In upcoming weeks, Student Senate will be undergoing the spring finance process in which the budget is planned for the upcoming academic year. In the interest of increasing communication between the Senate and the student body, a forum was held last Thursday in which all were invited to attend to ask questions and suggest changes they would like to see made in the funding process.
“The current by-laws in place were created several years ago so this year we are asking the student body if those laws are still sufficient for the student body and if they are still relevant. We wanted to hear if we needed to allocate differently at all,” Junior Jessica Flannery, chair of the Finance Committee said.
The forum was the first of its kind for the current Student Senate members.
“As a whole, the Senate has been making a push to open up dialogue between the Senate and the student body in order to get people more in tune with what we are doing,” Flannery said. We are really trying to make the finance process clear to organizations applying for budgets so the forum seemed a good way for them to ask any questions they had.”
For organizations around campus, the push to open up communication is appreciated.
“I am happy to see the Senate asking us questions and requesting feedback regarding whether or not the allocations are sufficient. Their willingness to consider changes to the by-laws shows a willingness to accommodate to changing times and demands,” Senior and president of the Communication Studies Club Steven Manley said.
Other groups on campus, such as Building Bridges, who create budget and financial plans later in the year, are working with the Senate to solve issues with the timeliness of budget allocations.

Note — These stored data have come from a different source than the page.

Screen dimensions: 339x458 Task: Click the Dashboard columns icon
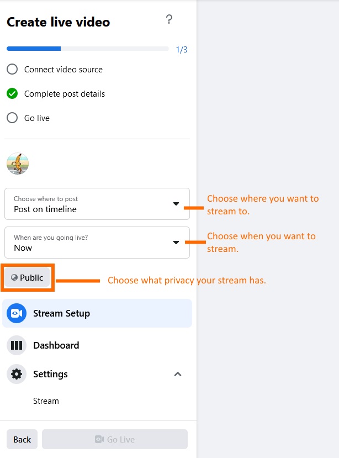[x=17, y=345]
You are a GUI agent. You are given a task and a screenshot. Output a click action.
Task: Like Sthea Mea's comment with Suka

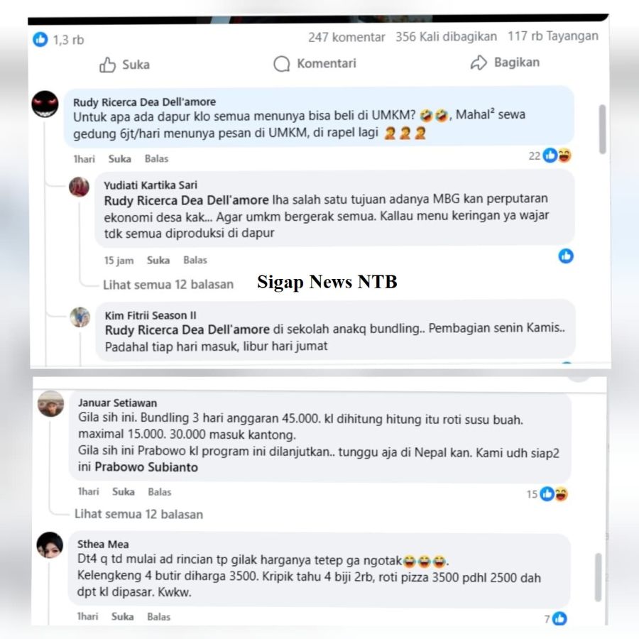123,616
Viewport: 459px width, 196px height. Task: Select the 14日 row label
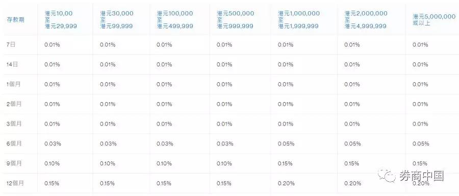pos(12,64)
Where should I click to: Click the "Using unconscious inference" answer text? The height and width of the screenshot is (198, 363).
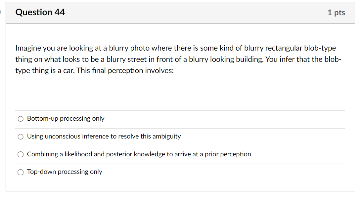(104, 136)
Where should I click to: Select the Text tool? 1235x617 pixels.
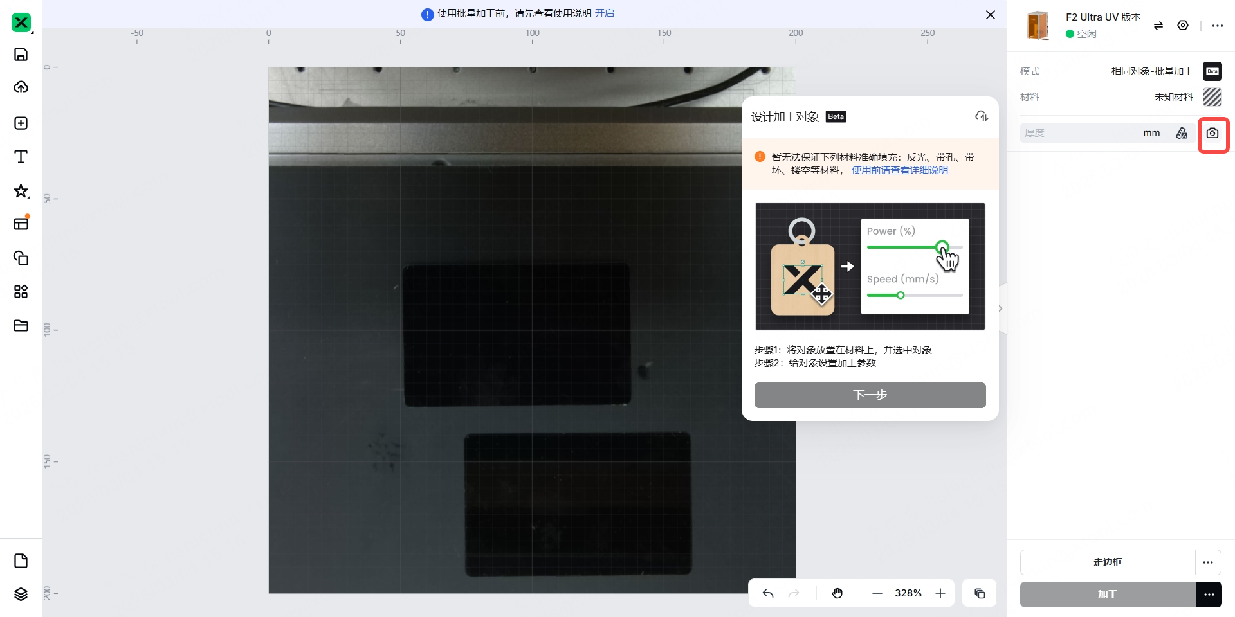coord(21,157)
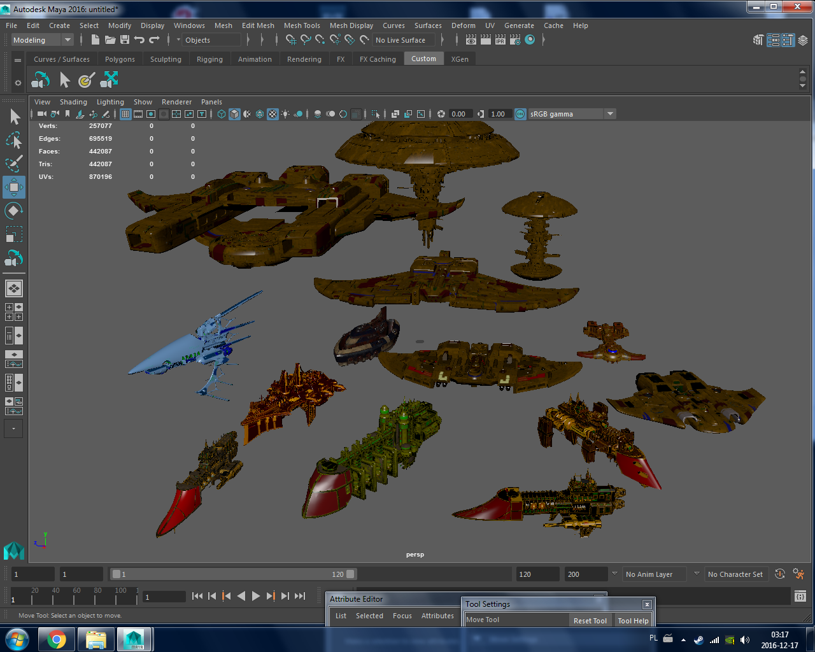
Task: Switch to the Polygons shelf tab
Action: pyautogui.click(x=120, y=59)
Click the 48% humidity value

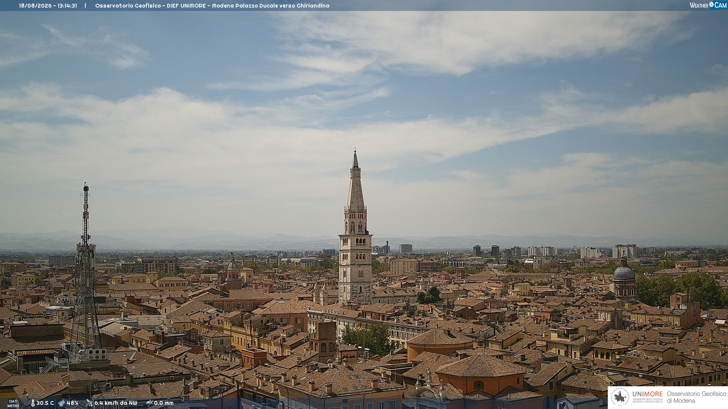(72, 403)
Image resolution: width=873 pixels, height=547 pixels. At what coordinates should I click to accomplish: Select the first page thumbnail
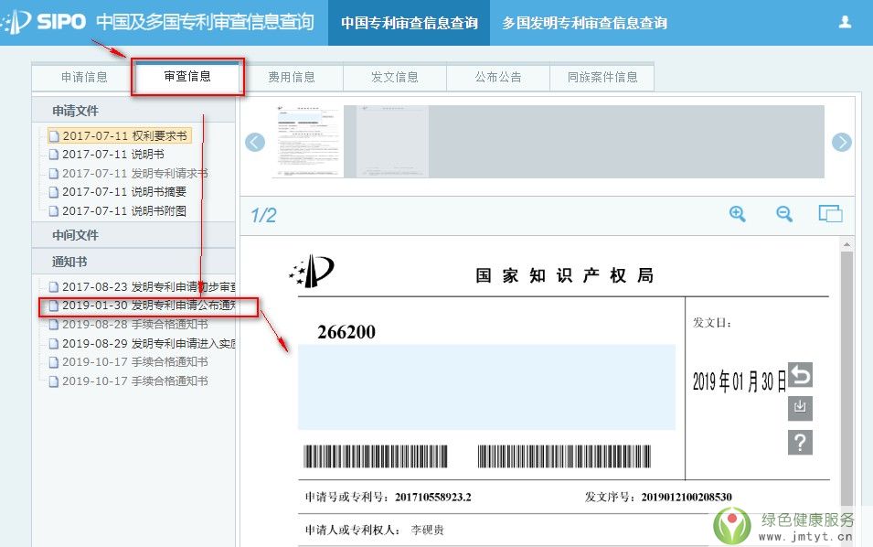(308, 142)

“For our conference, we must wait to begin planning the next year’s conference until co-chairs are elected which does not happen until after the budgets are due to the Senate and then planning begins over the summer for the conference,” Junior Kate Redden, a Building Bridges executive, said. “We have been working with the Senate for a while now in an attempt to find a better solution to help us get money when we need it more easily and they have been very good about opening up communication and working with us. I hope that this positive collaboration continues into the future.”
Currently, the by-laws control what the Senate can allocate money to for each group and how much can be allocated. For instance, the Senate will not fund prizes or giveaways, charities or food for general meetings or get-togethers.
“Because our budget comes from each individual’s activity fee, we only provide funds for things that we deem are accessible to and will enrich the campus. Within these constraints, we are very interested in hearing what students would like to see more money put toward,” Flannery said.
This year, over ninety organizations will submit budgets to the Senate Finance Committee for approval. Once the committee reviews the budget request, they will make a recommendation which will be presented to the full Senate during the last three meetings of the year which are reserved entirely for budget planning.
“A lot of people really do not realize how difficult and complicated the process can actually be. The committee puts in a lot of thought and effort into appropriating funds for the student body in ways that are most beneficial to the campus as a whole. So many hours go into this,” Junior Erik Bryz-Gornia, a member of the Student Senate with three years of experience, said. “I would definitely say the hardest part about the process is keeping a fresh perspective for each budget throughout the meetings when we are reviewing them from 7:00 p.m. until midnight when we are kicked out of the campus center.”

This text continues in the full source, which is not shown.